In the past, I’ve argued that there are legitimate reasons a doctor might dispense medications to a patient and that legislative and regulatory efforts to curb abuses of physician dispensing should be focused on the elimination of the financial incentive to do so while preserving the practice for the limited circumstances in which it might be necessary.

I’ve changed my mind.

The WCRI report published recently makes it crystal clear that the creativity of physician dispensers will always lead to maximization of revenue (and clearly inappropriate utilization of medications) unless the practice itself is eliminated.

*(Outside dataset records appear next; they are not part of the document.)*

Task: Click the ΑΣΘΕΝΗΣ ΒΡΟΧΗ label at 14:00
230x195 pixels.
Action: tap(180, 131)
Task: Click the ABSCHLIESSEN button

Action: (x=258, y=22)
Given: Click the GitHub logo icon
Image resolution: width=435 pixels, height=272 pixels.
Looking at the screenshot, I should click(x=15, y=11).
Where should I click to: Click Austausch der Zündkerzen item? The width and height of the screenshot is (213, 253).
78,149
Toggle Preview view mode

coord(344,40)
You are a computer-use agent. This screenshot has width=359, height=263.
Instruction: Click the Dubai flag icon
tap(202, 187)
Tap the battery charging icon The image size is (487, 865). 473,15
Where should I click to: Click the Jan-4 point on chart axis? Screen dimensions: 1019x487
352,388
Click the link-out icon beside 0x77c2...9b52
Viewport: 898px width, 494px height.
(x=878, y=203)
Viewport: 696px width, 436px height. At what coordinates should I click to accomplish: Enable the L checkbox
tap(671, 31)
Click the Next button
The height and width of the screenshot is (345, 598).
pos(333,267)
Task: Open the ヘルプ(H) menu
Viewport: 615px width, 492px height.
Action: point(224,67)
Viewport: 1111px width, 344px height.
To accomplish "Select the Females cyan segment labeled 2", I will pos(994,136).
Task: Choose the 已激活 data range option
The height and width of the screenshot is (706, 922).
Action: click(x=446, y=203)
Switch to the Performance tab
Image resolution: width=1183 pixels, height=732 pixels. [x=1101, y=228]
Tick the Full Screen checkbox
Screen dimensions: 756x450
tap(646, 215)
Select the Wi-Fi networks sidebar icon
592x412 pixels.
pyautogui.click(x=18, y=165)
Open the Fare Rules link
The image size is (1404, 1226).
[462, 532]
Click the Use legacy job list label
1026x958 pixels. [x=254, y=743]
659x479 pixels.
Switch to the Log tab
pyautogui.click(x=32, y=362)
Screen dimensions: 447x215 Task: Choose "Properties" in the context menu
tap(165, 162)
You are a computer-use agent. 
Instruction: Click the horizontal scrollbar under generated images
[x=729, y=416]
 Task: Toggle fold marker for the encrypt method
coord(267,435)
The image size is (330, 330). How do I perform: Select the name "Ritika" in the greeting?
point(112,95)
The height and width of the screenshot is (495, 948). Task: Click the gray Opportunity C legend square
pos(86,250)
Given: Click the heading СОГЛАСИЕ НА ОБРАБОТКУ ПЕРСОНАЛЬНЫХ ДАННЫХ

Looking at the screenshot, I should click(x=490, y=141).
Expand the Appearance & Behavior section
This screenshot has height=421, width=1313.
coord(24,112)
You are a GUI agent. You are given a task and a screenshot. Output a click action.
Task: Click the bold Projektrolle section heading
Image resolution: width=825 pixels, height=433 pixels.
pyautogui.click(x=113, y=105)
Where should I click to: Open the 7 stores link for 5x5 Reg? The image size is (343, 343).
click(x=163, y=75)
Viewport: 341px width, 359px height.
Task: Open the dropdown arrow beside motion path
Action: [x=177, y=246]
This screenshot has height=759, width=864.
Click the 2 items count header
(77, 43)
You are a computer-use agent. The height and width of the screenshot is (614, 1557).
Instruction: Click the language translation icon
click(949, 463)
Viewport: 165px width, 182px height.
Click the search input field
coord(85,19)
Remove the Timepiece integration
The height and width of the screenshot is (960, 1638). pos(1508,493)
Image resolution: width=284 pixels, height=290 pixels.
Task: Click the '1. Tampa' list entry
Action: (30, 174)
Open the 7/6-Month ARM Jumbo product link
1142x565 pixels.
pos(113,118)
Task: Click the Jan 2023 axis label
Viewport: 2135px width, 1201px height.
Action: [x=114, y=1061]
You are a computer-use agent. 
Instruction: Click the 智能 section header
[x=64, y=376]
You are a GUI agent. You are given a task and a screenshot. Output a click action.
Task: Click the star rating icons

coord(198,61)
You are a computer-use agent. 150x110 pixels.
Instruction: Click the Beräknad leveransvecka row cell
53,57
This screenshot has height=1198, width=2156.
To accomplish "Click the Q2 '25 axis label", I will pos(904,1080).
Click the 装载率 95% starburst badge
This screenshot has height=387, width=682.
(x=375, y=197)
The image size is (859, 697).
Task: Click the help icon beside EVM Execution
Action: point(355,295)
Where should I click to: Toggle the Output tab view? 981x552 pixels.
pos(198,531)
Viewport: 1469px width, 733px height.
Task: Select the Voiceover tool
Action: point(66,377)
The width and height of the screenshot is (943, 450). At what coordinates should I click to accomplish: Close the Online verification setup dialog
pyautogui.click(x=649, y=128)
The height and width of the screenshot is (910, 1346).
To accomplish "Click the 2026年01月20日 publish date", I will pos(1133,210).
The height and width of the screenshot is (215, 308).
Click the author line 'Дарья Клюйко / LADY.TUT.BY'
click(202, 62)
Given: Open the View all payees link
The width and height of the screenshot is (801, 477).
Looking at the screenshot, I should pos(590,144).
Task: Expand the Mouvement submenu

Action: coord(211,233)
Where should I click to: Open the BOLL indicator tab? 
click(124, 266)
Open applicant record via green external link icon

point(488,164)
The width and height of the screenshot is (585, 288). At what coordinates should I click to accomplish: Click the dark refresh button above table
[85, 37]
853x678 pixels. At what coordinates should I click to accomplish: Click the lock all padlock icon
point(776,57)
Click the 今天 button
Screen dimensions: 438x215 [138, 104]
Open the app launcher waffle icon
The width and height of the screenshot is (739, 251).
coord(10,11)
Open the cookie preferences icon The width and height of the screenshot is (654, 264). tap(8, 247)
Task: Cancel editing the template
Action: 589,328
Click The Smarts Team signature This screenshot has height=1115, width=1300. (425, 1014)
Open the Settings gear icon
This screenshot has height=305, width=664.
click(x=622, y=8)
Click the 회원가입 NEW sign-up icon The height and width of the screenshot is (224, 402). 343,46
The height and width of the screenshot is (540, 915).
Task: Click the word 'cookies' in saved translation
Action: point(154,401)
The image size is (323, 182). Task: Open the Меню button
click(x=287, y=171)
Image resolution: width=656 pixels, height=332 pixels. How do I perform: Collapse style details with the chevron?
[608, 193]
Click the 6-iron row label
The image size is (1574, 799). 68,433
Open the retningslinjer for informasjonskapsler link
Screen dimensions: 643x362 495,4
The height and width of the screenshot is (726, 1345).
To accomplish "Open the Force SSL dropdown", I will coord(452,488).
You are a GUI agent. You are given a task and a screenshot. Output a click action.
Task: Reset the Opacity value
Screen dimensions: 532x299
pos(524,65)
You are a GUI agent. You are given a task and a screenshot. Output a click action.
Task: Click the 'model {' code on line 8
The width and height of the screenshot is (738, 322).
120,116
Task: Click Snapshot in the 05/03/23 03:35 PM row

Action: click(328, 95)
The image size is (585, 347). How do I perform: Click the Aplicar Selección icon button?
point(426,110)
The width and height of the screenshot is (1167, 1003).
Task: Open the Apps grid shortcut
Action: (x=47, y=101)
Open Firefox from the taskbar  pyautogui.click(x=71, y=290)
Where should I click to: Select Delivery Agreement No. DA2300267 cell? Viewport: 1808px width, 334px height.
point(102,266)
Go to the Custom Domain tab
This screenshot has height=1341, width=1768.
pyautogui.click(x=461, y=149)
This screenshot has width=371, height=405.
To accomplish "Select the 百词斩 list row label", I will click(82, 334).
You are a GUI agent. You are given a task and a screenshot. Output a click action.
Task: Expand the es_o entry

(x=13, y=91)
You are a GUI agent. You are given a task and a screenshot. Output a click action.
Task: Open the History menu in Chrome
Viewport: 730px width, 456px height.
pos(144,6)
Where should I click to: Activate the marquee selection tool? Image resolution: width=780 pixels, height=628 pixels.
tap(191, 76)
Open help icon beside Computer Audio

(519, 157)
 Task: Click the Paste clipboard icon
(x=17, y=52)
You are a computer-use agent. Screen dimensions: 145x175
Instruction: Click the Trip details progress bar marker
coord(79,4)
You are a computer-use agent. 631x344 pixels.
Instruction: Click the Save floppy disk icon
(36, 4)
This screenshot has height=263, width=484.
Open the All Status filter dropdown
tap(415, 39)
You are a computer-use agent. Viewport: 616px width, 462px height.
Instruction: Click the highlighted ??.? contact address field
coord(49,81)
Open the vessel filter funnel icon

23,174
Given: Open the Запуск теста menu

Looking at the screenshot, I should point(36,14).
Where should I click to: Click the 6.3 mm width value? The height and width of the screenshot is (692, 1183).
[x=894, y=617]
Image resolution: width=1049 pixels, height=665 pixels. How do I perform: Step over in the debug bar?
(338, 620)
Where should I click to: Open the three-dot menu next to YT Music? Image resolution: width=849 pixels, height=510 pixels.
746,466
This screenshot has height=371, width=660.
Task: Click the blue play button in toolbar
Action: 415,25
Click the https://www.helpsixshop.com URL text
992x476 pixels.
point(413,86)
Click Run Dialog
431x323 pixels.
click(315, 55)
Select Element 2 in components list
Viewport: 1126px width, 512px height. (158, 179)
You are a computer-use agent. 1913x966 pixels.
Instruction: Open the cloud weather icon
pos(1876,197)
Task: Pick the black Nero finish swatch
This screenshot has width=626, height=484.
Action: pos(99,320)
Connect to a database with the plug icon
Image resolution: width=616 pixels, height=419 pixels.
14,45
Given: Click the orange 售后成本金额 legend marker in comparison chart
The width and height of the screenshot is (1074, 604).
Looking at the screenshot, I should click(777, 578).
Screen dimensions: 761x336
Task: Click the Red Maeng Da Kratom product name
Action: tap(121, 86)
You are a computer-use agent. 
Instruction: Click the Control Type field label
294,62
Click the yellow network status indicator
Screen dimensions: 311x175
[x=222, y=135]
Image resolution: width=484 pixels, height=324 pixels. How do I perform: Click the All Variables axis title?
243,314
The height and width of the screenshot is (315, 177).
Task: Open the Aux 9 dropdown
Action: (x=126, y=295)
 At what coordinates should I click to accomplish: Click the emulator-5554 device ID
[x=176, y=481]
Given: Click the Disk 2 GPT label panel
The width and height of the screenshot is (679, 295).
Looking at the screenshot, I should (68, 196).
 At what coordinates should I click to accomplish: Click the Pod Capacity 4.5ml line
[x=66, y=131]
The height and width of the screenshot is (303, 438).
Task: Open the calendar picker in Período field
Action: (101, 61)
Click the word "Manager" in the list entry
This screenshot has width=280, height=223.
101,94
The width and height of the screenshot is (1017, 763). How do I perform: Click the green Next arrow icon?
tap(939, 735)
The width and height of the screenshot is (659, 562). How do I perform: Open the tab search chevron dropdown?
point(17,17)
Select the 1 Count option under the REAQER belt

The report shows that, essentially, drug re-packagers in California created novel dosages of certain medications to evade the constraints of the physician dispensing regulations. This allowed them to return to the typical physician-dispensing practice of creating new NDC codes and charging exorbitant amounts of money for drugs that would be have been substantially cheaper had they been secured through a retail pharmacy. Worse, utilization of these medications skyrocketed as a result of the revenue incentive for physicians (my conclusion, not WCRI’s).

Physician dispensing doesn’t make sense. Not in any circumstances. I could see a potential allowance for a one-time, short-term fill, but the routine dispensing of medications by physicians to patients should be banned. Immediately.

(Disclosure: PRIUM, and our parent company, Ameritox, provide financial support to WCRI).